Chinese Ebook Downloader

Download Chinese ebooks from multiple sources with automatic fallback and format conversion.

Quick Start

# Single book download (multi-source fallback)
python scripts/download_book.py --title "超越百岁" --author "彼得·阿提亚"

# Multi-source batch download (A→B→C fallback + EPUB→PDF conversion)
python scripts/multi_source_download.py ~/Books/

# Search Anna's Archive directly
python scripts/search_source_c.py "书名" "作者"

# Convert EPUB to PDF
python scripts/epub_to_pdf.py book.epub book.pdf

Download Sources (Priority Order)

Source	Coverage	Limit	Notes
Source A (online book library)	~100%	None	Primary — high coverage for popular Chinese books
Source B (secondary library)	~8%	None	Fallback for missing titles
Source C (Anna's Archive)	Wide	Rate-limited	Last resort — uses libgen.li mirrors

Note: Z-Library has been deprecated due to 10/day download limit.

Multi-Source Fallback

The multi_source_download.py script automatically tries sources in order:

Source A → Source B → Source C → EPUB→PDF Conversion

Workflow per book:

Try Source A (ZIP → extract PDF/EPUB)
If failed, try Source B (file host download)
If failed, try Source C (Anna's Archive via libgen.li)
If only EPUB found, auto-convert to PDF using weasyprint

Usage:

# Edit BOOKS list in script, then run:
python scripts/multi_source_download.py ~/Books/

EPUB → PDF Conversion

When only EPUB format is available, auto-convert using weasyprint:

# Single file
python scripts/epub_to_pdf.py input.epub output.pdf

# Batch convert directory
python scripts/epub_to_pdf.py --batch ~/Books/

Requirements: ebooklib, weasyprint, CJK fonts installed.

Scripts Reference

Script	Purpose
`download_book.py`	Primary download from Source A
`search_secondary_source.py`	Source B search & download
`search_source_c.py`	Anna's Archive search & download
`batch_download.py`	Batch download from JSON list
`multi_source_download.py`	Multi-source A→B→C fallback
`epub_to_pdf.py`	EPUB/MOBI to PDF conversion
`anna_iso_batch.sh`	Anna's Archive isolated batch (one process per book)

Source A Workflow (Primary)

Search → Get file host link → Decrypt → Wait countdown → API fetch → curl download → Extract ZIP

Step 1: Search

Search the primary library for the book title.

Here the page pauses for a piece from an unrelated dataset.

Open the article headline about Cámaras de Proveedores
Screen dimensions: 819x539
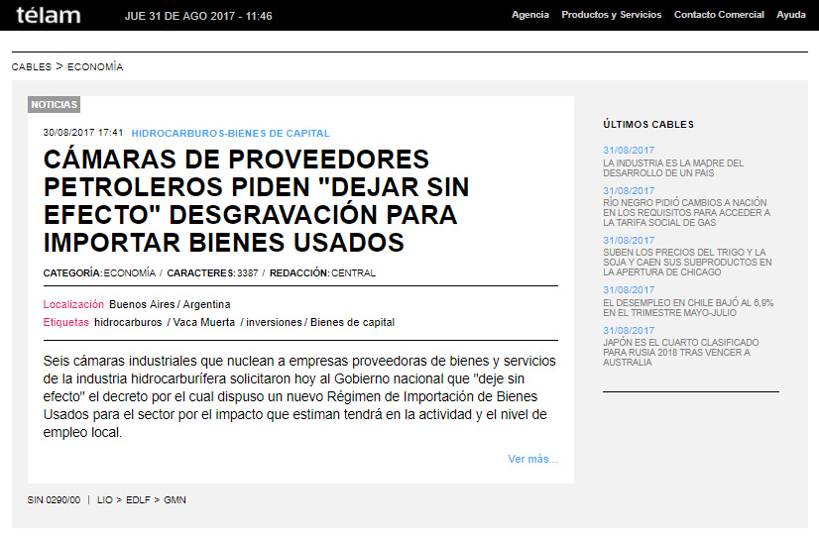(256, 201)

Navigate to download page, extract file host URL and password.

Step 2: Decrypt

Navigate to file host URL, enter password, click decrypt.

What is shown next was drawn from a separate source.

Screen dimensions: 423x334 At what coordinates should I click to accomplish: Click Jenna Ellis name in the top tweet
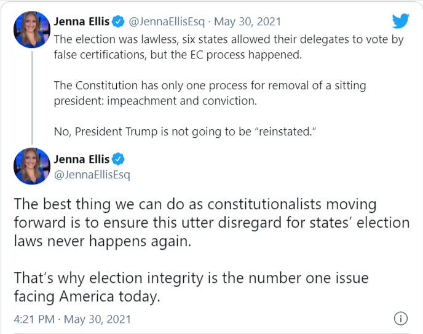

Step 3: Wait for countdown

File hosting service requires countdown before download. Do not skip.

Step 4: Fetch real download URL

Get page variables:

JSON.stringify({api_server, userid, file_id, share_id, file_chk, start_time, wait_seconds, verifycode})

Call API:

(async () => {
  var url = api_server + '/get_file_url.php?uid=' + userid
    + '&fid=' + file_id + '&folder_id=0&share_id=' + share_id
    + '&file_chk=' + file_chk + '&start_time=' + start_time
    + '&wait_seconds=' + wait_seconds + '&mb=0&app=0&acheck=0'
    + '&verifycode=' + verifycode + '&rd=' + Math.random();
  var headers = typeof getAjaxHeaders === 'function' ? getAjaxHeaders() : {};
  var resp = await fetch(url, {headers: headers});
  return JSON.stringify(await resp.json());
})()

Response code: 200 → downurl is real URL.

Step 5: Download

curl -L -o "book.zip" "DOWNURL" \
  -H "User-Agent: Mozilla/5.0 (Macintosh; Intel Mac OS X 10_15_7)" \
  --max-time 1200

Step 6: Extract ZIP (GBK encoding)

import zipfile
with zipfile.ZipFile('book.zip', 'r') as z:
    for info in z.infolist():
        try:
            name = info.filename.encode('cp437').decode('gbk')
        except:
            name = info.filename
        ext = os.path.splitext(name)[1].lower()
        if ext in ('.epub', '.azw3', '.mobi', '.pdf', '.txt'):
            data = z.read(info.filename)
            with open(os.path.basename(name), 'wb') as f:
                f.write(data)

Book Name Matching Strategy

When a book title is long or contains multiple names (e.g. box sets):

Removes subtitles (after "：" or ":")
Removes parenthetical content ("（...）", "(...)")
Removes "套装共X册" bundle descriptions
Splits "+"-connected titles into individual books
Tries each keyword until match found
Falls back to full title + author

Examples:

"杨定一全部生命系列：真原医+静坐+好睡（套装3册）" → tries "真原医", "静坐", "好睡"
"超越百岁：长寿的科学与艺术" → tries "超越百岁", then "超越百岁彼得·阿提亚"

Format Selection

Flag	Description
`--format pdf`	PDF only (default, preferred for NotebookLM)
`--format epub`	EPUB only
`--format mobi`	MOBI only
`--format azw3`	AZW3 only
`--format any`	Accept any available format

Batch Download

python scripts/batch_download.py --book-list books.json --output-dir ~/Books/

JSON format:

[
  {"title": "超越百岁", "file_url": "<file_host_url>", "password": "<password>"}
]

Features: resume via _progress.json, skip existing, rate limiting.

Troubleshooting

Problem	Solution
IP blocking	Use browser tool, not web_fetch
Link 404	Link expired, re-search
API non-200	Re-navigate and re-decrypt
Download is HTML	URL expired, fresh API call needed
ZIP filenames garbled	Use Python cp437→gbk, not unzip
Timeout on large files	Increase `--max-time` to 1200
Anna's Archive blocked	Try different mirror, use `anna_iso_batch.sh`